[Records for the task Boundary: Start]

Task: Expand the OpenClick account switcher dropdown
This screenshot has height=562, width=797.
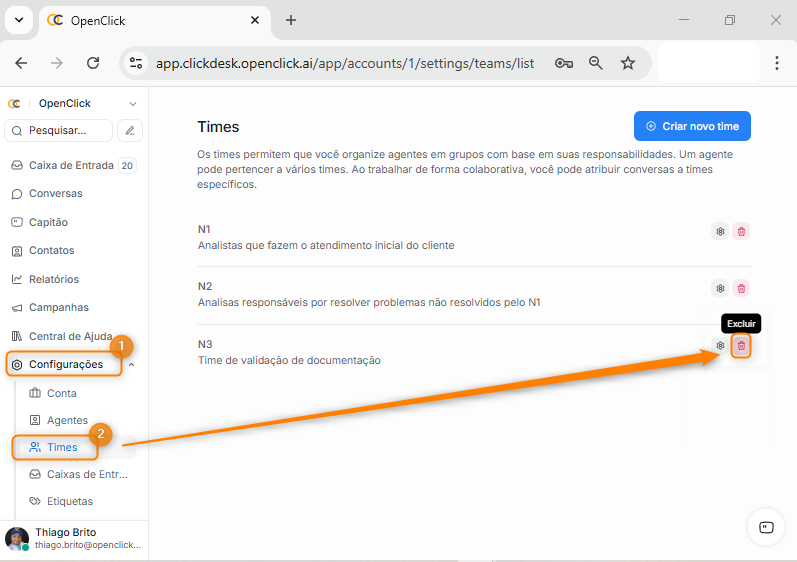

[Records for the task Boundary: End]
[Records for the task Boundary: Start]

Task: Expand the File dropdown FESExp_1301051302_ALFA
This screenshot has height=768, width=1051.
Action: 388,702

[Records for the task Boundary: End]

Starting at the line with "Task: Expand the OpenClick" and ending at the line with "This screenshot has height=562, width=797.", print each line of the listing above exactly, with no other lines.

:: Answer section ::
Task: Expand the OpenClick account switcher dropdown
This screenshot has height=562, width=797.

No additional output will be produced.